Chunlei Guo, a professor specializing in optics and physics at URochester's Laboratory for Laser Energetics, spearheaded a groundbreaking study detailed in Advanced Functional Materials. The research introduces a novel technique that alters the interior surface of aluminum tubes by etching, resulting in a texture that creates microscopic and nanoscale pits. This innovative surface becomes superhydrophobic, effectively repelling water and keeping the interior dry.
How Trapped Air Prevents Sinking
When a modified tube is submerged in water, its water-repellent interior captures a stable air pocket. This trapped air prevents water from infiltrating the tube, thus maintaining buoyancy and preventing sinking. This mechanism mimics natural adaptations seen in diving bell spiders, which carry air bubbles underwater, and fire ants, which create floating rafts with their water-resistant bodies.
"We incorporated a divider in the center of the tube to ensure that even when pushed vertically into the water, the air bubble remains enclosed, allowing the tube to stay afloat," Guo explains.
Enhanced Stability in Challenging Conditions
Guo's team first showcased superhydrophobic floating devices in 2019, utilizing two water-repelling disks sealed together for buoyancy. Although effective, this design risked losing its floating capability when tilted at sharp angles. The latest tube-based design simplifies the structure while providing significantly improved stability, particularly in turbulent conditions akin to those found in ocean environments.
"We subjected them to extremely rough conditions for extended periods and observed no loss in buoyancy," Guo notes. "Even after creating large holes in them, we demonstrated that the tubes still float."
From Floating Rafts to Renewable Energy
The research team proved that multiple tubes could be linked to create rafts, which could serve as a base for ships, buoys, or floating platforms. In laboratory experiments, they tested tubes of varying lengths, achieving nearly half a meter. Guo emphasizes that the design can be scaled up to support significant loads.

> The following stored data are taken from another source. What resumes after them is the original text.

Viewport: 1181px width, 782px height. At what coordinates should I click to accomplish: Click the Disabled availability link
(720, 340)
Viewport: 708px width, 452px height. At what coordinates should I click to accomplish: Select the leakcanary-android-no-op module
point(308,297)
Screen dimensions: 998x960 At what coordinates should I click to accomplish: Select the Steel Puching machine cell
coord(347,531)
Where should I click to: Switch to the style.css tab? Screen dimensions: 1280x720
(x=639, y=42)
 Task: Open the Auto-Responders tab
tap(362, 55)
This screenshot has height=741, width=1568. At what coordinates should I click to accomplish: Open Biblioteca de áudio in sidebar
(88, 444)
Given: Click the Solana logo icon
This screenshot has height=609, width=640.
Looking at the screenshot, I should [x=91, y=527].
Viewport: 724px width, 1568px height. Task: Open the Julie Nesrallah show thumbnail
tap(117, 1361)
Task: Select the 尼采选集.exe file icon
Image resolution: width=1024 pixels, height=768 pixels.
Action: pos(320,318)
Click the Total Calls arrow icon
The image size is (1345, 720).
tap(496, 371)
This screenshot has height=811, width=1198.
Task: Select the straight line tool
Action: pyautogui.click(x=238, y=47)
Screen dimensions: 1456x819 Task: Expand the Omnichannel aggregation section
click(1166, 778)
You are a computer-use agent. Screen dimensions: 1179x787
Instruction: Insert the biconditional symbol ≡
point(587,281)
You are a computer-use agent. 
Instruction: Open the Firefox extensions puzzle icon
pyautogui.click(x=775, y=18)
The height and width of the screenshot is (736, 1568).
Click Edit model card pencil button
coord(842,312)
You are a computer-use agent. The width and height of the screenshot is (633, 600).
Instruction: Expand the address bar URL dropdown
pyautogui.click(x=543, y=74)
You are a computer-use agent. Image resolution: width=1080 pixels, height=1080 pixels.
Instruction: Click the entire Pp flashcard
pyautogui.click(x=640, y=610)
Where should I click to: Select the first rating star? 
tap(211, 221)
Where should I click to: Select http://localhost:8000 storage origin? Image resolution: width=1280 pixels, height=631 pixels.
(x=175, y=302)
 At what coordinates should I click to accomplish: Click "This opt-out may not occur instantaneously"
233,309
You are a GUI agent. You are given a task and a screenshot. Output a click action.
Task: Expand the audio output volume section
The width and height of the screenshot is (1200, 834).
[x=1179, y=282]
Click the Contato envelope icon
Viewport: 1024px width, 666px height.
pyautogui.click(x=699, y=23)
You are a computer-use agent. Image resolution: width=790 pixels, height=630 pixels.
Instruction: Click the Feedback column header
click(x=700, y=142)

Furthermore, the team illustrated that rafts constructed from superhydrophobic tubes could harness energy from moving water, indicating a promising application for renewable energy generation from wave action.
This innovative project received support from the National Science Foundation, the Bill and Melinda Gates Foundation, and URochester's Goergen Institute for Data Science and Artificial Intelligence.